Leverage costs are reflected by the product of the probability of distress times the cost of distress. The probability of distress is a combination of business risk from factors including cyclicality, regulation, competitors , and others as outline in my previous November 14, 2012 post "How Much Debt is Right for Your Deal?". The second component-cost in the event of distress -is much more amorphous and frequently understated if not ignored all together. These included heighten risk of competitor attacks, negative relationship impact on suppliers, customers and employees, and ultimately risk of default and failure. Leveraged firms have simply less room for error. Many firms discovered this fact during the 2008/2009 period.
These firms lost financial market access, were unable to rollover maturing debt, had to curtail investments and dividends, and some ultimately failed. As James Grant has noted all lessons in finance are cyclical and not cumulative. They are continually being rediscovered. What is surprising is how quickly many of the crisis lessons have been forgotten again. They may be painfully rediscovered again.
Financial markets still face considerable macro headwinds which could result in their closure to some firms. This could severely impact their strategic investment programs - their main source of shareholder wealth creation - and especially the flexibility to capitalize on market disorder by profiting from competitor weakness. That is why capital structure decisions must be tied to overall strategy. Also, they must be consistent with an appropriate debt rating and liquidity levels.

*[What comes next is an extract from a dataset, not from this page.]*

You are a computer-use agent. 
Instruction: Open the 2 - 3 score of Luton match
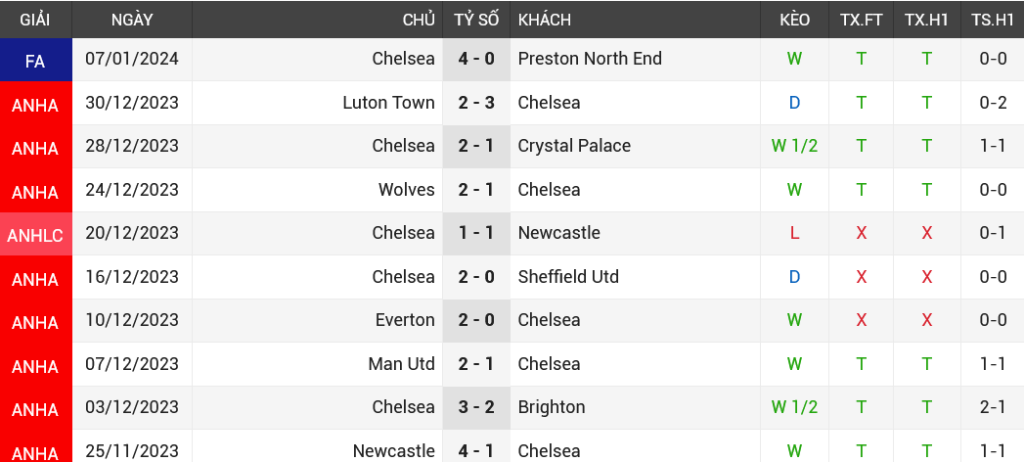pyautogui.click(x=476, y=103)
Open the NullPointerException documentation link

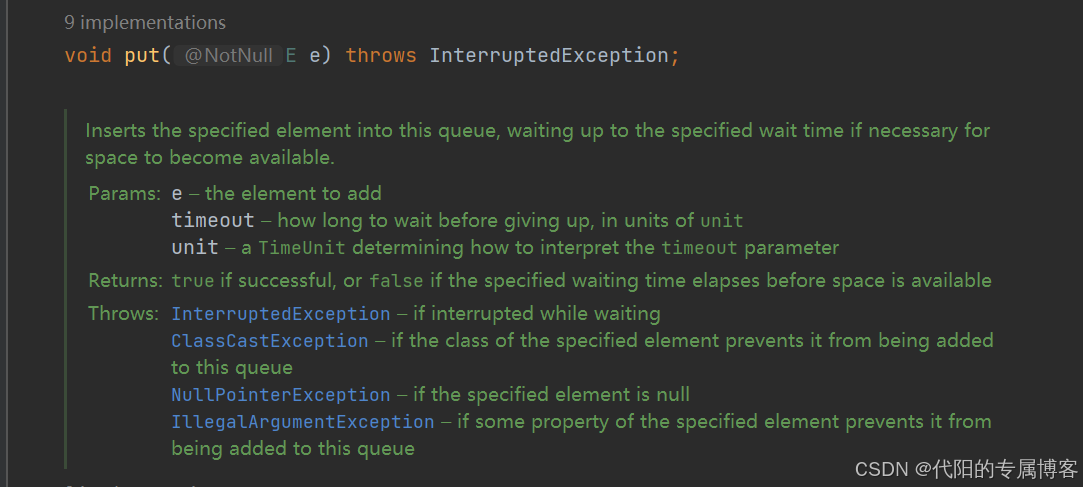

Less leverage and more liquidity are not mere redundancies or insurance. Rather, they represent opportunistic investments. Firms sometimes under estimate their liquidity and capital needs during bullish markets. Apart from tax shields (which may be overstated) leverage does not create value-it only magnifies short term results. In addition, offsetting costs of financial distress are difficult to estimate. See Nassim Taleb’s recent book “Antifragile -Things That Gain from Disorder” (Random House, 2012) for a more philosophical approach to this topic.
Cautious Joe
p.s. Best Buy (original post November 19, 2012 “Not Sold on Best Buy LBO") update: The firm has granted its largest shareholder and founder an extension to next February to make a bid. This another sign of the difficulties associated with the planned buyout. As the saying goes, good deals get done right away, while bad deals don’t.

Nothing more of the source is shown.